Going behind the scenes of Thierry Smits’ all-male, all-nude modern dance piece Anima Ardens, this film is duller and less focused than it could have been
While the sight of naked flesh has always been a sensitive area in cinema history, male frontal nudity elicits especially visceral responses. In a still male-dominated industry, it is woefully normal for female bodies to be seen as mere objects of desire. In contrast, a penis on screen still triggers shock, discomfort and even a vulnerability that some viewers, along with censors, find hard to confront. Through chronicling the months-long rehearsals of a modern dance piece called Anima Ardens, for which every male dancer performs in the nude, Aleksandr M Vinogradov’s documentary aims to remove the taboos attached to the male form.

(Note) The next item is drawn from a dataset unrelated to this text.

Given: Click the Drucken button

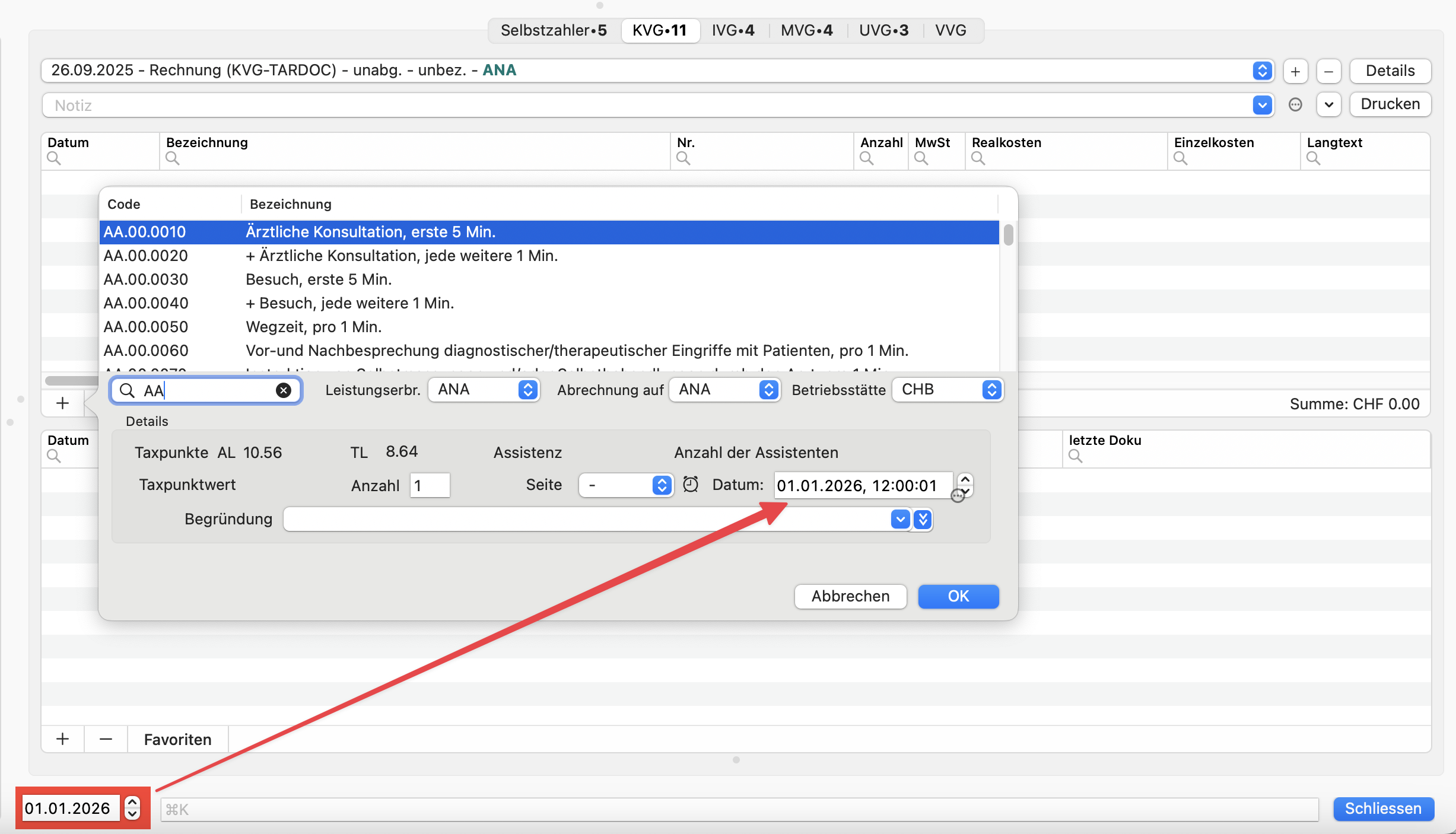Looking at the screenshot, I should coord(1390,104).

Bare could have been radical, or at least intriguing, but it really is dull. This is partly due to the abstract nature of dance director Thierry Smits’ work. With an elusive ideal of masculinity in mind, he asks the dancers to perform like beasts and emphasises unsophisticated movements. At times, the troupe clearly feel frustrated, as if the piece exists in chunks rather than an emotional whole. The film’s structure is similarly unfocused. Beautiful shots of the dancers’ naked bodies contorting into abstract shapes are punctuated with millisecond-long inserts of words such as “MASCULINITY”, “WEAKNESS” and “666”, flashing on a blank screen, and snippets of classical paintings that depict male nudity. Such hollow flourishes undermine the arresting physicality of the dancers’ movements.